Ma se l'evoluzione batterica è ineluttabile, il pericolo potrebbe dunque non avere mai fine? Probabile, a meno che non si introducano alcuni cambiamenti. Danimarca, Norvegia e Olanda hanno attuato un regolamento governativo sull'uso medico e agricolo di questi farmaci, ma gli Stati Uniti non sono disposti a tali controlli e hanno emanato un orientamento volontario e non obbligatorio. E l'Unione europea per voce della commissaria alla ricerca Máire Geoghegan-Quinn, ha annunciato il lancio di 15 nuovi progetti di ricerca sulla resistenza antimicrobica che beneficeranno di un contributo pari a 91 milioni di euro.

Servono quindi nuove idee, non solo nuovi antibiotici. Per esempio il controllo automatico delle prescrizioni attraverso le cartelle cliniche informatizzate, lo sviluppo di test diagnostici rapidi e un diverso approccio clinico alle infezioni.«Siamo in una fase in cui abbiamo bisogno di molti e nuovi agenti terapeutici. Non c'è dubbio su questo - chiarisce Pascale Cossart, direttrice dell'Unità per le interazioni batteri cellule all'Istituto Pasteur di Parigi -. E questi farmaci devono essere sviluppati sulla base di tutte le conoscenze acquisite negli ultimi anni, focalizzando meglio i particolari del processo infettivo e poi chiedersi se, anziché ricorrere agli antibiotici, non si possa seguire una strategia totalmente diversa, cercando, ad esempio, di impedire la penetrazione del batterio nelle cellule.

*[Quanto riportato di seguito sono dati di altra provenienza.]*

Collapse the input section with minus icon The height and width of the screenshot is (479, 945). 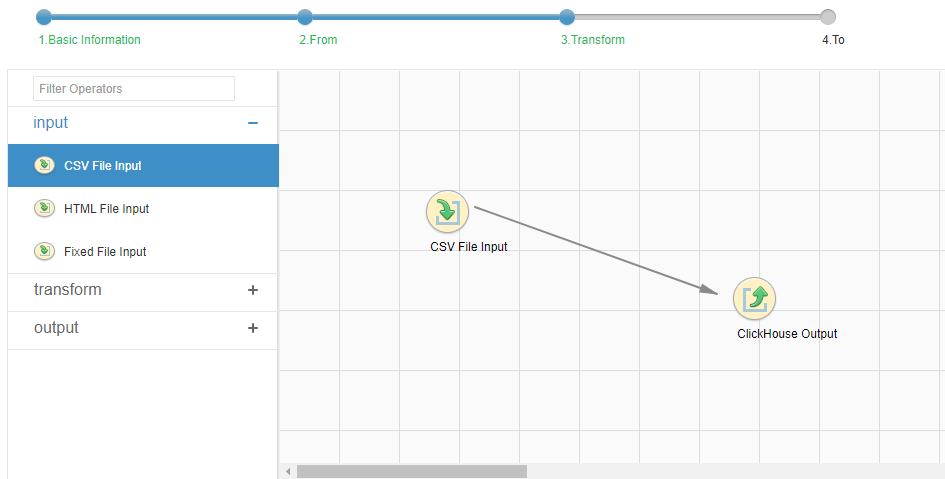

O se il batterio produce tossine, lavorare per contrastarne la proliferazione e di conseguenza prevenire l'infezione». Cossart conclude che serve investire anche sugli strumenti diagnostici, kit rapidi e facili da usare. «La diagnosi precisa è la chiave per prevenire le conseguenze catastrofiche di una qualsiasi malattia infettiva». È della stessa idea Klemens Wassermann dell'Austrian Institute of Technology, giovane ricercatore di talento che ha vinto il Falling Walls Conference di Berlino. «A causa della rapida diffusione di batteri resistenti, la procedura standard non è più praticabile -spiega - Noi abbiamo trovato un modo che in una manciata di secondi e in maniera completamente automatizzata svela il patogeno coinvolto . Applicando un campo elettrico specifico in un dispositivo microfluidico intelligente, separiamo, rompendole, le cellule ematiche umane dai batteri, che invece restano integri. Li concentriamo nel campione e con tecniche di biologia molecolare abbiamo subito la diagnosi». Ricerca e l'innovazione sono dunque la chiave per invertire la tendenza e contrastare la resistenza antimicrobica.